Millionenstrafe: Wursthersteller wehren sich gegen Bußgelder

Sie sollen jahrelang Preise für Wurst abgesprochen haben. Nun hat das Bundeskartellamt gegen 21 Wursthersteller und 33 Führungskräfte Bußgelder von insgesamt 338 Millionen Euro verhängt.

Millionen Verbraucher haben nach Ermittlungen des Bundeskartellamts jahrelang zu viel Geld für Wiener Würstchen, Aufschnitt, Schinken oder Leberwurst bezahlt.
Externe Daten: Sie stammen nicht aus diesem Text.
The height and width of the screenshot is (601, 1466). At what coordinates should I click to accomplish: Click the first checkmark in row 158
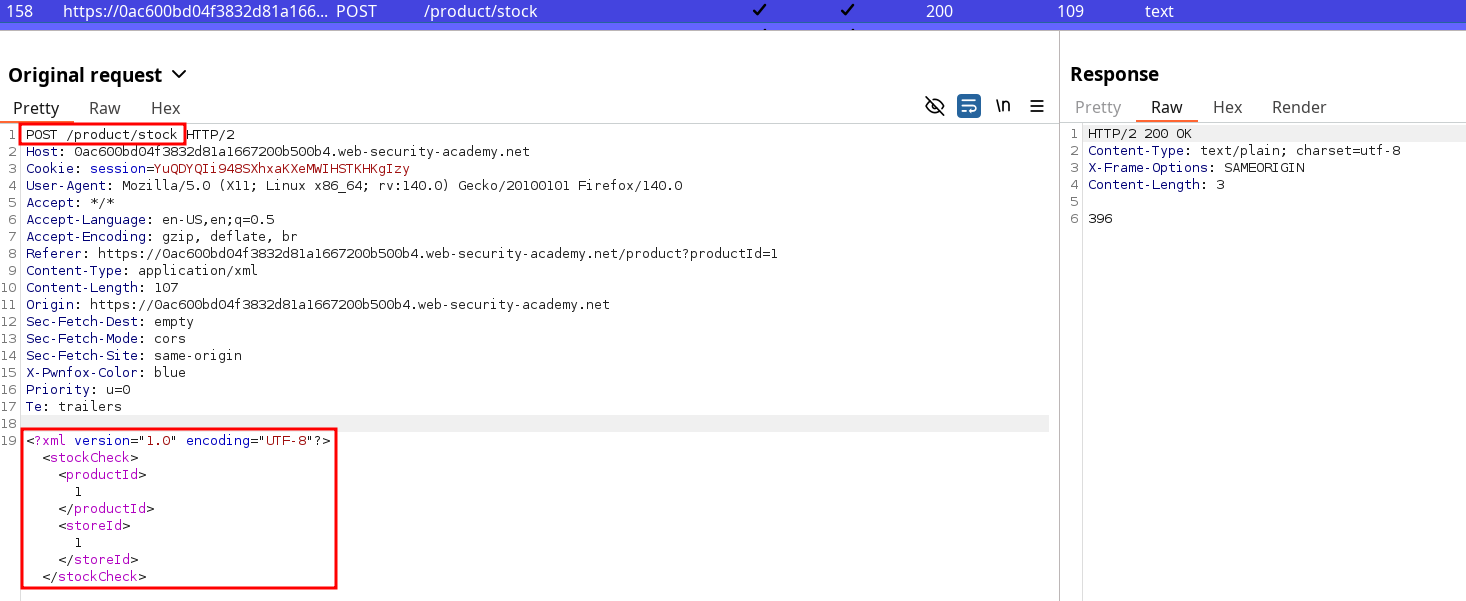point(760,12)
Dafür sollen die beteiligten Unternehmen nun büßen: Am Dienstag verhängte die Wettbewerbsbehörde gegen 21 Wursthersteller und 33 Führungskräfte Bußgelder in Höhe von insgesamt 338 Millionen Euro.

Betroffen sind auch bekannte Marken wie Meica, Herta, Böklunder, Rügenwalder oder Wiesenhof.

Das erste Treffen fand im Hotel Atlantic statt

„Die Preisabsprachen wurden über viele Jahre praktiziert“, erklärte Kartellamtspräsident Andreas Mundt am Dienstag. Namhafte Wursthersteller seien seit Jahrzehnten im „Atlantic-Kreis“ zusammen gekommen, um über Preise und Marktentwicklungen zu diskutieren. Benannt wurde der Kreis nach dem ersten Treffpunkt - dem Hamburger Hotel Atlantic.

Seit dem Jahr 2003 habe es neben diesen Treffen auch noch konkrete Absprachen per Telefon zwischen verschiedenen Herstellern oder per Rundruf gegeben, um gemeinsam Preiserhöhungen gegenüber dem Handel durchzusetzen. Zwar hätten die Anbieter wegen der vielen verschiedenen Wurstsorten und unterschiedlichen Packungsgrößen keine konkreten Einzelpreise festlegen können, teilte das Kartellamt mit, sie hätten sich aber über Preisspannen für bestimmte Produktgruppen wie Brühwürstchen, Rohwurst oder Schinken verständigt.

Anonyme Hinweise haben die Ermittlungen ausgelöst

Auf das Wurstkartell war die Behörde bereits 2009 durch eine anonyme Anzeige aufmerksam geworden. Im Laufe der Ermittlungen kooperierten elf Unternehmen mit dem Kartellamt und legten Geständnisse ab, mit denen sie ihre Geldbußen verringern konnten.

Andere wollen sich gegen die Entscheidung des Kartellamts wehren, etwa die Versmolder Wurstfabrik Franz Wiltmann. "Wir sind entschlossen, vor Gericht zu gehen", sagte Geschäftsführer Wolfgang Ingold, dem Tagesspiegel. "Sowohl die Darstellung der Tatbestände als auch die rechtlichen Begründungen sind fehlerhaft", kritisierte Ingold, der auch Präsident des Bundesverbands der Deutschen Fleischwarenindustrie ist. Es sei richtig, dass einzelne Anbieter Preise abgesprochen hätten. Die Mehrheit der Firmen – darunter sein Unternehmen – habe das aber nicht getan.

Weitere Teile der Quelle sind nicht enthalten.